CHP’nin bir önceki seçimde aldığı oyla bu seçimde aldığı oyun aynı olması hiçbir katkı vermeyen 4 partiye bir kuru heves uğruna bol keseden milletvekili dağıttığını göstermektedir.
Dünyanın hiçbir ülkesinde böyle hesapsız kitapsız bir “ne vereyim güzel abime” koalisyonu yoktur ve bu açıdan bakıldığında seçimin belki de en zahmetsiz kazananlarının masanın ufaklıkları olduğu anlaşılıyor.
Bu hesapsızlığı yapanın bir zamanlar “Hesap Uzmanı” olması garip(mi?) bir tesadüftür (!)
Meclise milletvekili sokan ufaklıkların genel başkanlarının cumhurbaşkanlığı yardımcılığı ve alacakları bakanlık hayallerinin suya düşmesi de kaderin cilvesi olsa gerek.
Yeşil Sol Parti olarak seçimlere giren HDP, 2018’e göre 3 puanlık bir kayıp yaşarken bu kayıpların TİP’e ve kısmen CHP’ye gittiği görülüyor.
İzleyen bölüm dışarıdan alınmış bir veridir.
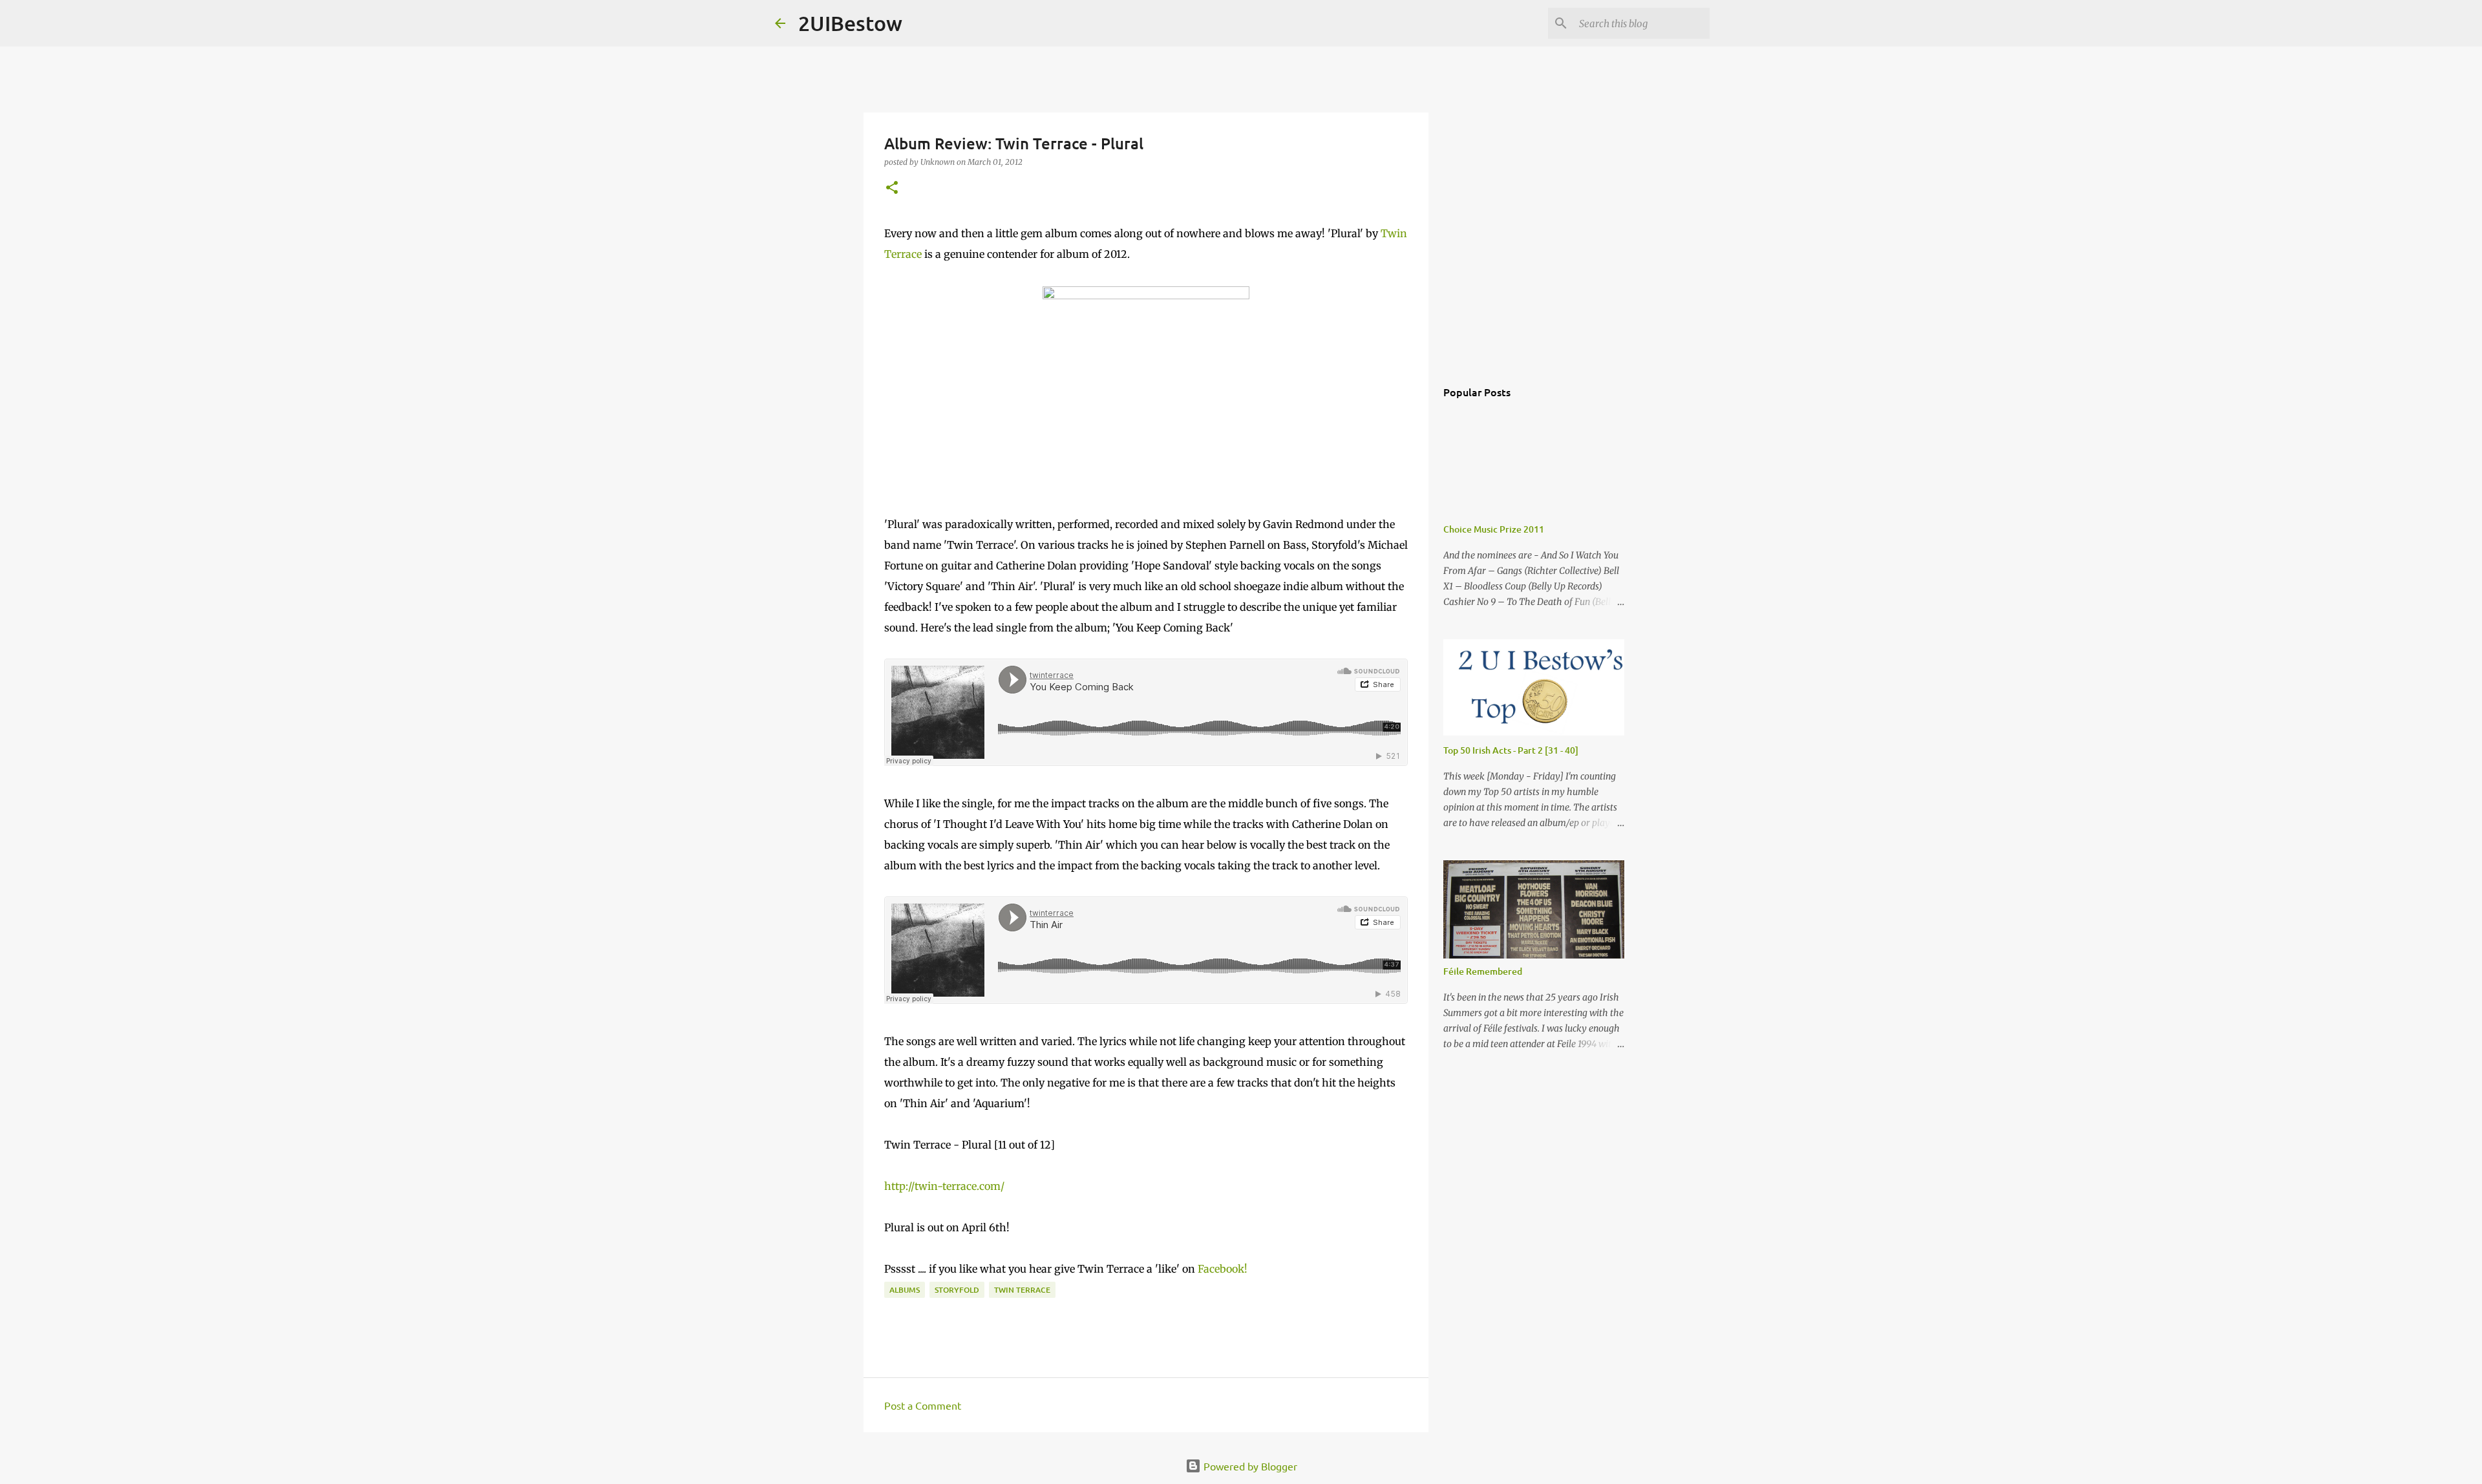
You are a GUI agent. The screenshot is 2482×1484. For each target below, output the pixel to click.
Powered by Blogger (1249, 1465)
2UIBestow (850, 23)
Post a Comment (922, 1405)
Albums (904, 1289)
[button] (892, 188)
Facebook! (1222, 1268)
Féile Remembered (1482, 971)
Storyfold (957, 1289)
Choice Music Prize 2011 (1493, 529)
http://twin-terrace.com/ (944, 1186)
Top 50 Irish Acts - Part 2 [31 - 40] (1510, 750)
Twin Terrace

HDP’nin bu oylarına rağmen CHP’nin artık müzminleşmiş % 25 bandında çakılıp kalması bunca iç ve dış desteğe rağmen neden iktidar olamadığını gösteriyor.
Patates soğan edebiyatı, esnaf/mağduriyet tiyatroları, askeri, polisi, öğretmeni, memuru, işçiyi tehdit ederek, gece yarısı videolar çekerek, sosyal medyada esip yağıp gürleyerek, sabah akşam yalan söyleyerek iftira atarak, hakaret ederek, milli değerlere saldırılarak seçim kazanılamayacağı bu seçimler vesilesiyle bir kez daha görülmüştür.
Cumhurbaşkanı adayı Muharrem İnce’yi adaylıktan çekilme zorlamak için kaset operasyonunu yapanların Fetö olduğunu bütün millet bilmesine rağmen bu aşağılık komplonun adresi olarak Rusya’nın gösterilmesi devlet adamlığı ciddiyetiyle bağdaştırılamayacak kadar büyük bir sorumsuzluktur.
Seçim öncesinde özgüven patlaması yaparak açıklama üstüne açıklama yapan yedili masa bileşenlerinin sonuçların açıklanmasının ardından “omerta suskunluğuna bürünmeleri yaşadıkları derin hayal kırıklığını yansıtıyor.
Mevcut tablo Cumhurbaşkanlığı seçiminin ikinci turunun ardından siyasal hayatta çok köklü değişimlerin yaşanacağını gösteriyor.
Şimdilik söylenebilecek şey şudur.
İçeriden ve dışarıdan yapılan onca saldırı, yalan, iftira, kumpasa rağmen Recep Tayyip Erdoğan ve Cumhur İttifakı yani yerli ve milli olanlar kazanmış; ABD/AB ve işbirlikçileri, Kandil, Pennsylvania, aydın/akademisyen/sanatçı/gazeteci görünümlü ikiyüzlüler yani kuklacı ve kuklalar kaybetmişlerdir.
Bu gerçeğe inanmayanlar seçim sonuçlarını; “Erdoğan Kaybetti” manşeti ile duyuran Cumhuriyet’i okumaya devam ederek rahatlayabilirler.